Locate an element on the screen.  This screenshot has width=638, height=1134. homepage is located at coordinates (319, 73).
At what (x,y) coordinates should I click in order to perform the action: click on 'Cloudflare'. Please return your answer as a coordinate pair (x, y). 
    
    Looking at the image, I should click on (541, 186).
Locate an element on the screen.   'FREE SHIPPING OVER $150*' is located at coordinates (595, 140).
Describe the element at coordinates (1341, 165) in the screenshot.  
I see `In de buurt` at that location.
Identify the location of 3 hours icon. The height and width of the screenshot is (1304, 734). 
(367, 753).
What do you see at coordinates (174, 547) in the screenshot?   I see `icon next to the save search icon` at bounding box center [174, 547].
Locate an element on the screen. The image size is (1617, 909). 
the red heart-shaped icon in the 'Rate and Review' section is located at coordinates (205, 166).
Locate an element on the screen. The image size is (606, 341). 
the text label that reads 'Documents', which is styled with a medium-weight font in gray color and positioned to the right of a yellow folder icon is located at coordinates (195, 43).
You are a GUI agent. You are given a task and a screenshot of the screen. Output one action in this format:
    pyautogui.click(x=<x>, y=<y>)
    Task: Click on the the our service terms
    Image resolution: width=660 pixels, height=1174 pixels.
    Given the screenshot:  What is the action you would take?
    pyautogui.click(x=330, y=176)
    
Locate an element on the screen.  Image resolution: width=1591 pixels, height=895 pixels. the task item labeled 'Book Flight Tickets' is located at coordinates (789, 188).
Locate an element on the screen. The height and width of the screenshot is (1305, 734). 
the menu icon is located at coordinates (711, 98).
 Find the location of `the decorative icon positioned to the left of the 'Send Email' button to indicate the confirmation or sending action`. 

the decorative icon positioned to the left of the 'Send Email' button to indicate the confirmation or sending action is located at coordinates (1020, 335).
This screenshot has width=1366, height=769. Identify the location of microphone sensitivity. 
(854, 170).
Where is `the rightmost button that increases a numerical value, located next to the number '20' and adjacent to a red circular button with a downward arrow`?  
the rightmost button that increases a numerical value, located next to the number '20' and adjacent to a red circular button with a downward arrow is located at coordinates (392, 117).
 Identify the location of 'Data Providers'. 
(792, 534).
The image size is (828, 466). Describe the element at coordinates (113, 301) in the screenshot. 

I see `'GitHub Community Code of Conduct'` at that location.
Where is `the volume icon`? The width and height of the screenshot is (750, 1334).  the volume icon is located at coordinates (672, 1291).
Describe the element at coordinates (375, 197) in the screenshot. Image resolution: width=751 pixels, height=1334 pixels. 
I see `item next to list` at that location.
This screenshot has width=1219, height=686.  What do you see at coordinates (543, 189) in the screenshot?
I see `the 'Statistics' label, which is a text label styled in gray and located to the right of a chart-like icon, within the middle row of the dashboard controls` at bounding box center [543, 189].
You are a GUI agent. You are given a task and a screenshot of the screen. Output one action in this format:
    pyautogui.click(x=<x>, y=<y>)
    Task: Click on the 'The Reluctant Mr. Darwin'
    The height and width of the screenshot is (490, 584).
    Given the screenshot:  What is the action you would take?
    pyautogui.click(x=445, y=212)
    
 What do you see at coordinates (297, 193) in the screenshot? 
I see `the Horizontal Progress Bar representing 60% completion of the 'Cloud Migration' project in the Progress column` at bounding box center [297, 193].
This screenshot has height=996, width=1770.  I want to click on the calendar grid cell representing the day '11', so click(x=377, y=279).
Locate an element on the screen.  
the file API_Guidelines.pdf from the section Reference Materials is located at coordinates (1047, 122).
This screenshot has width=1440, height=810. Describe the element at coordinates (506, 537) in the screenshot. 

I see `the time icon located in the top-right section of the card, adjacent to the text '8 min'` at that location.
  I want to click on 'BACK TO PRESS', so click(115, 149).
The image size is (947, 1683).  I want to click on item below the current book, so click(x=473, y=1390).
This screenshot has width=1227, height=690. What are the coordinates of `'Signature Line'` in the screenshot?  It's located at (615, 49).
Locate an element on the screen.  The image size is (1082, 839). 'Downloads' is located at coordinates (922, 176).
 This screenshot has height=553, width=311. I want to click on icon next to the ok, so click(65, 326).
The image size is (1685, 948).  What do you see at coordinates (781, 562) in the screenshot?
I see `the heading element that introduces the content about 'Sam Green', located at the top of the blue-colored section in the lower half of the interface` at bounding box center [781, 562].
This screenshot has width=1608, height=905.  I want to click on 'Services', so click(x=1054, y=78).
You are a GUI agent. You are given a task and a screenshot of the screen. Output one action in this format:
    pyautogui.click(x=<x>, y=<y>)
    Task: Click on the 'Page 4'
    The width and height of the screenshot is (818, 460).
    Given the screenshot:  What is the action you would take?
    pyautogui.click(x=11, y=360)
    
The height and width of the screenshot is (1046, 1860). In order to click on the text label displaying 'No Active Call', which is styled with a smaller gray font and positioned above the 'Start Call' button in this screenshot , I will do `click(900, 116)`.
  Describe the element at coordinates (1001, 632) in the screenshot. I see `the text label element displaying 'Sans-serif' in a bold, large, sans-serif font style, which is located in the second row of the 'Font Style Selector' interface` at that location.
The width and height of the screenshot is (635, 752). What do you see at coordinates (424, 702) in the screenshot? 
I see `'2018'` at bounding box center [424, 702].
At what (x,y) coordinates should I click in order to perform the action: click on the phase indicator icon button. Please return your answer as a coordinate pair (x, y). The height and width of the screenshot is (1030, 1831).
----------------------------------------
= What is being asked =
Can you reproduce every one of the entries above word for word, keeping each line as it appears?

= Task response =
Locate an element on the screen.  This screenshot has width=638, height=1134. homepage is located at coordinates (319, 73).
At what (x,y) coordinates should I click in order to perform the action: click on 'Cloudflare'. Please return your answer as a coordinate pair (x, y). 
    
    Looking at the image, I should click on (541, 186).
Locate an element on the screen.   'FREE SHIPPING OVER $150*' is located at coordinates (595, 140).
Describe the element at coordinates (1341, 165) in the screenshot.  
I see `In de buurt` at that location.
Identify the location of 3 hours icon. The height and width of the screenshot is (1304, 734). 
(367, 753).
What do you see at coordinates (174, 547) in the screenshot?   I see `icon next to the save search icon` at bounding box center [174, 547].
Locate an element on the screen. The image size is (1617, 909). 
the red heart-shaped icon in the 'Rate and Review' section is located at coordinates (205, 166).
Locate an element on the screen. The image size is (606, 341). 
the text label that reads 'Documents', which is styled with a medium-weight font in gray color and positioned to the right of a yellow folder icon is located at coordinates (195, 43).
You are a GUI agent. You are given a task and a screenshot of the screen. Output one action in this format:
    pyautogui.click(x=<x>, y=<y>)
    Task: Click on the the our service terms
    Image resolution: width=660 pixels, height=1174 pixels.
    Given the screenshot:  What is the action you would take?
    pyautogui.click(x=330, y=176)
    
Locate an element on the screen.  Image resolution: width=1591 pixels, height=895 pixels. the task item labeled 'Book Flight Tickets' is located at coordinates (789, 188).
Locate an element on the screen. The height and width of the screenshot is (1305, 734). 
the menu icon is located at coordinates (711, 98).
 Find the location of `the decorative icon positioned to the left of the 'Send Email' button to indicate the confirmation or sending action`. 

the decorative icon positioned to the left of the 'Send Email' button to indicate the confirmation or sending action is located at coordinates (1020, 335).
This screenshot has width=1366, height=769. Identify the location of microphone sensitivity. 
(854, 170).
Where is `the rightmost button that increases a numerical value, located next to the number '20' and adjacent to a red circular button with a downward arrow`?  
the rightmost button that increases a numerical value, located next to the number '20' and adjacent to a red circular button with a downward arrow is located at coordinates (392, 117).
 Identify the location of 'Data Providers'. 
(792, 534).
The image size is (828, 466). Describe the element at coordinates (113, 301) in the screenshot. 

I see `'GitHub Community Code of Conduct'` at that location.
Where is `the volume icon`? The width and height of the screenshot is (750, 1334).  the volume icon is located at coordinates (672, 1291).
Describe the element at coordinates (375, 197) in the screenshot. Image resolution: width=751 pixels, height=1334 pixels. 
I see `item next to list` at that location.
This screenshot has width=1219, height=686.  What do you see at coordinates (543, 189) in the screenshot?
I see `the 'Statistics' label, which is a text label styled in gray and located to the right of a chart-like icon, within the middle row of the dashboard controls` at bounding box center [543, 189].
You are a GUI agent. You are given a task and a screenshot of the screen. Output one action in this format:
    pyautogui.click(x=<x>, y=<y>)
    Task: Click on the 'The Reluctant Mr. Darwin'
    The height and width of the screenshot is (490, 584).
    Given the screenshot:  What is the action you would take?
    pyautogui.click(x=445, y=212)
    
 What do you see at coordinates (297, 193) in the screenshot? 
I see `the Horizontal Progress Bar representing 60% completion of the 'Cloud Migration' project in the Progress column` at bounding box center [297, 193].
This screenshot has height=996, width=1770.  I want to click on the calendar grid cell representing the day '11', so click(x=377, y=279).
Locate an element on the screen.  
the file API_Guidelines.pdf from the section Reference Materials is located at coordinates (1047, 122).
This screenshot has width=1440, height=810. Describe the element at coordinates (506, 537) in the screenshot. 

I see `the time icon located in the top-right section of the card, adjacent to the text '8 min'` at that location.
  I want to click on 'BACK TO PRESS', so click(115, 149).
The image size is (947, 1683).  I want to click on item below the current book, so click(x=473, y=1390).
This screenshot has width=1227, height=690. What are the coordinates of `'Signature Line'` in the screenshot?  It's located at (615, 49).
Locate an element on the screen.  The image size is (1082, 839). 'Downloads' is located at coordinates (922, 176).
 This screenshot has height=553, width=311. I want to click on icon next to the ok, so click(65, 326).
The image size is (1685, 948).  What do you see at coordinates (781, 562) in the screenshot?
I see `the heading element that introduces the content about 'Sam Green', located at the top of the blue-colored section in the lower half of the interface` at bounding box center [781, 562].
This screenshot has width=1608, height=905.  I want to click on 'Services', so click(x=1054, y=78).
You are a GUI agent. You are given a task and a screenshot of the screen. Output one action in this format:
    pyautogui.click(x=<x>, y=<y>)
    Task: Click on the 'Page 4'
    The width and height of the screenshot is (818, 460).
    Given the screenshot:  What is the action you would take?
    pyautogui.click(x=11, y=360)
    
The height and width of the screenshot is (1046, 1860). In order to click on the text label displaying 'No Active Call', which is styled with a smaller gray font and positioned above the 'Start Call' button in this screenshot , I will do `click(900, 116)`.
  Describe the element at coordinates (1001, 632) in the screenshot. I see `the text label element displaying 'Sans-serif' in a bold, large, sans-serif font style, which is located in the second row of the 'Font Style Selector' interface` at that location.
The width and height of the screenshot is (635, 752). What do you see at coordinates (424, 702) in the screenshot? 
I see `'2018'` at bounding box center [424, 702].
At what (x,y) coordinates should I click in order to perform the action: click on the phase indicator icon button. Please return your answer as a coordinate pair (x, y). The height and width of the screenshot is (1030, 1831).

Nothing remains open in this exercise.